A SpaceX Falcon 9 rocket has rolled out to Kennedy Space Center Pad 39A ahead of the company’s third Falcon 9 launch this month as plans for another two missions – for a total of five – have crystallized.
A Spaceflight Now webcam captured the unknown flight-proven Falcon 9 booster leaving Pad 39A’s main integration hangar with a new upper stage and payload fairing filled with 49 satellites on January 16th. Weighing around 14.5 tons (~32,000 lb), those 49 spacecraft make up SpaceX’s Starlink 4-6 mission, which will continue the deployment of “Group 4” – the second of two shells of 1584 satellites that make up two-thirds of the initial 4408-satellite constellation. SpaceX remains on track to launch Starlink 4-6 no earlier than (NET) 7:26 pm EST or 9:24 pm EST on Monday, January 17th (00:26/02:24 UTC 18 Jan).
Drone ship A Shortfall Of Gravitas (ASOG) departed Port Canaveral for the booster recovery portion of Starlink 4-6 in the middle of Falcon 9’s January 13th Transporter-3 launch and landing. Due to damage drone ship Just Read The Instructions’ (JRTI) “Octagrabber” booster recovery robot suffered late last year, SpaceX appears to be prioritizing ASOG’s use for the moment, making the company’s plans for five launches this month even harder to achieve.
In fact, there’s a good chance that if SpaceX does manage five launches this month, it will have only been possible because two of those launches allowed Falcon 9 to perform a return-to-launch-site (RTLS) landing, foregoing the need for the simultaneous operation of both East Coast drone ships. The first, Transporter-3, was completed without issue on January 13th. After Starlink 4-6, SpaceX is scheduled to launch the Italian Space Agency’s CSG-2 Earth observation satellite NET ~6pm EST (23:00 UTC), January 27th. The spacecraft is light enough and headed to a low enough orbit to enable another RTLS Falcon 9 booster landing.

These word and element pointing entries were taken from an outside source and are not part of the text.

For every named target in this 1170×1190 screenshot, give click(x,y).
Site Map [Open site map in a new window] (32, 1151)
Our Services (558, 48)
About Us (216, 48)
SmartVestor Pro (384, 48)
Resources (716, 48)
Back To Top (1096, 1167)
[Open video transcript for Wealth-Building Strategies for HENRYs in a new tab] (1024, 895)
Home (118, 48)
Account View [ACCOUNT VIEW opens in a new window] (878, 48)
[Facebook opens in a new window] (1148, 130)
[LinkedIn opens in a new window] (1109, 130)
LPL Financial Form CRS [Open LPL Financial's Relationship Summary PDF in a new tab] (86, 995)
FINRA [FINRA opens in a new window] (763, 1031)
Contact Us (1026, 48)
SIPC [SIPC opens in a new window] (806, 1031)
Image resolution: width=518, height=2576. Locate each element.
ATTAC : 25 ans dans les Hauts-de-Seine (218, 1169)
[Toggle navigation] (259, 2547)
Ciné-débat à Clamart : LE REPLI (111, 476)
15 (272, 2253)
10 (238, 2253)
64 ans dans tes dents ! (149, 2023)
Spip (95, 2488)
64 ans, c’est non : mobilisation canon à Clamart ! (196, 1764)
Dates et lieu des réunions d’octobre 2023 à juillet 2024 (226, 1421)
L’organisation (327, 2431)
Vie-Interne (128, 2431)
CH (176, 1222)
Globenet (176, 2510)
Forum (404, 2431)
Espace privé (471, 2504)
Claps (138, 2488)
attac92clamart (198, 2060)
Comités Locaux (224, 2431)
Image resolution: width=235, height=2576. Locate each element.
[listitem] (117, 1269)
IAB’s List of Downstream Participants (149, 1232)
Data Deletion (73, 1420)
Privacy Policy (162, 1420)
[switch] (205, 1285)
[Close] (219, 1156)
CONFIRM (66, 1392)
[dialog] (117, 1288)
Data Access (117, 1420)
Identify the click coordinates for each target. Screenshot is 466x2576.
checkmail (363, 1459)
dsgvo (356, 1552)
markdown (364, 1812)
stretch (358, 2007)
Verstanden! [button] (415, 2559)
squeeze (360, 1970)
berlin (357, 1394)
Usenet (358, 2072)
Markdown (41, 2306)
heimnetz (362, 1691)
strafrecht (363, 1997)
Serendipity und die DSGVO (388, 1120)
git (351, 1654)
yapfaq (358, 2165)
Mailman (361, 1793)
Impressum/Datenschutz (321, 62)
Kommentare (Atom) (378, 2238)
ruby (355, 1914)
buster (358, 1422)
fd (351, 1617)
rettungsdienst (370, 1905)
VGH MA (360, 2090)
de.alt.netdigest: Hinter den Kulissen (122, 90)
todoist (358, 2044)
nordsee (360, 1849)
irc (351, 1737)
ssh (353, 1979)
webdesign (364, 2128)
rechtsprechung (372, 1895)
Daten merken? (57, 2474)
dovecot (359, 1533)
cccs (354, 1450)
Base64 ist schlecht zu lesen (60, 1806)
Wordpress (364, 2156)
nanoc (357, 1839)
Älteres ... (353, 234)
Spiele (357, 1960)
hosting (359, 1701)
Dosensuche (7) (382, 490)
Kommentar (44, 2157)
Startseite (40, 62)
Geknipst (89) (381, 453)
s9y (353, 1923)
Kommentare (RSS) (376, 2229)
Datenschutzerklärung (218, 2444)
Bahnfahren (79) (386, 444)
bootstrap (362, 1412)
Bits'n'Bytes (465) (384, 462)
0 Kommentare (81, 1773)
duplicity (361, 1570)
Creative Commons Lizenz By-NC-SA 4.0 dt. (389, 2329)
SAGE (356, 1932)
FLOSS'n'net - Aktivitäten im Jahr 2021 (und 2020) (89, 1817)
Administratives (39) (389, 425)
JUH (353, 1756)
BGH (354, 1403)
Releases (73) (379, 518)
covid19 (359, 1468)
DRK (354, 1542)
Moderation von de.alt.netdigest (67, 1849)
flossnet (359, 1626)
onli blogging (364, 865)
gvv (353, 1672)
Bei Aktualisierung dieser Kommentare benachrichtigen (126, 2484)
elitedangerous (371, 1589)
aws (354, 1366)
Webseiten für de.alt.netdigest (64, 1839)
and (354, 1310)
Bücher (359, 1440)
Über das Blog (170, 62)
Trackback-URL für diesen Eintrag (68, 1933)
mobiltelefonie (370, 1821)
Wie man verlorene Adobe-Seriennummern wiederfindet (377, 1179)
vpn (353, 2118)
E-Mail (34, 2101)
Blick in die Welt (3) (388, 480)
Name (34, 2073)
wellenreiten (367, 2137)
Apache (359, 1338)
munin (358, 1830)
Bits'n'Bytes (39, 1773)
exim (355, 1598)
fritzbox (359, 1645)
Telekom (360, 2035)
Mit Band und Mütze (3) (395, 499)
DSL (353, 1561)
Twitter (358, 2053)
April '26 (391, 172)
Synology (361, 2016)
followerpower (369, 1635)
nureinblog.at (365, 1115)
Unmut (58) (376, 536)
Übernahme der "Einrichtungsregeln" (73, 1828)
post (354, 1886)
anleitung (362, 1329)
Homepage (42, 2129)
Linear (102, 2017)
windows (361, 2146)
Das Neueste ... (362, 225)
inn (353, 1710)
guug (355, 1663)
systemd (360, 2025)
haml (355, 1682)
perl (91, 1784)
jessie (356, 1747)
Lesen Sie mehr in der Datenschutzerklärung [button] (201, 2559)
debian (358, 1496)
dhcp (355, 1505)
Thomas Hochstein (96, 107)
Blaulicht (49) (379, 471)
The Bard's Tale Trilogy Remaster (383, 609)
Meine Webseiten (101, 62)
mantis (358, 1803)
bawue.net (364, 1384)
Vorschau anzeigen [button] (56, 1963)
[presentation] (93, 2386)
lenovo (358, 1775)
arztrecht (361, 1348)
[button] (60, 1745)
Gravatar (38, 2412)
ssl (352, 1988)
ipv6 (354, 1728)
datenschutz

Thanks to the rare presence of two RTLS launches in one month, SpaceX should be able to turn drone ship ASOG around after Starlink 4-6 and attempt to launch another batch of Starlink satellites – Starlink 4-7 – NET January 29th. Barring delays, that means that SpaceX has a good chance of completing five launches in January 2022. SpaceX launched five Falcon rockets in one month for the first time ever in December 2021, so repeating that feat the very next month would be an impressive achievement and good reason to believe that SpaceX might actually be able to launch 40, 50, or even 60 times in 2022.